9/13/2021

ISCA 2021

Advances in Spatial and Spatio-temporal Modeling and its Applications

Overview

  • Spatio-temporal reconstruction of climate from pollen.

    1. Non-linear functional relationship.

      • Computationally challenging.

      • Non-linear and non-Gaussian relationships among data.

    2. Using data/parameter augmentation to improve computation.

Pollen is a unique paleoclimate proxy

Modeling goal

  • Link the observed pollen counts to climate states during the modern period.

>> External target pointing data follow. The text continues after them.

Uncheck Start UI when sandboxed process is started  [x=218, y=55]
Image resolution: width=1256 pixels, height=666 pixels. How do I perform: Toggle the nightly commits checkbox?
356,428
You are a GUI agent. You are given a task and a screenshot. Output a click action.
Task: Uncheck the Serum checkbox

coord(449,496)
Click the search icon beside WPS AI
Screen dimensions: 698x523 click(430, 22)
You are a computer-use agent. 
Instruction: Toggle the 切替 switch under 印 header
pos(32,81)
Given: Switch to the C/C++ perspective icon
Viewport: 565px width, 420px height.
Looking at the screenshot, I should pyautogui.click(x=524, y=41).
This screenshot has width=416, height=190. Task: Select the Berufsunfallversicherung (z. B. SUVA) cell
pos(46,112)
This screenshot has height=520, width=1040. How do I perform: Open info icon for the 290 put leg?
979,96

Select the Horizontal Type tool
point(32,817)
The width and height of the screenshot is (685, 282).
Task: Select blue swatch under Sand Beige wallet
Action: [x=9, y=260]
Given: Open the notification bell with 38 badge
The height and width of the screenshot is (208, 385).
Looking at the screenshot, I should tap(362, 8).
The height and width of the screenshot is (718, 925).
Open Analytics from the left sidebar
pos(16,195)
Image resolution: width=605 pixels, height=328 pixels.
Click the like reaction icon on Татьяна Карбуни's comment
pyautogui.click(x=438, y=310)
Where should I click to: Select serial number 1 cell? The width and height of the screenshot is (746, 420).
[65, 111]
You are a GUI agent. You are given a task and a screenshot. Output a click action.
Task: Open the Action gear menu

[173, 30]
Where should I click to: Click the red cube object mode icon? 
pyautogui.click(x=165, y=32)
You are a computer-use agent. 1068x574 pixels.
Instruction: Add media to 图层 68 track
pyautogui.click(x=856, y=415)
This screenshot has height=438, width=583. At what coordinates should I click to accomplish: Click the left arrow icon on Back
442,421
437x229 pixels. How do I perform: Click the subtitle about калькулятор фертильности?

  • Use the learned relationship to predict unobserved climate state.

  • Generate climate histories that are local to the site of interest with uncertainty.

Tipton JR, Hooten MB, Nolan C, Booth RK, McLachlan J (2019). “Predicting paleoclimate from compositional data using multivariate Gaussian process inverse prediction.” The Annals of Applied Statistics, 13(4), 2363-2388.

Setting the stage

  • Spatially explicit reconstructions of climate variables are important.


    • Many important ecological questions are local.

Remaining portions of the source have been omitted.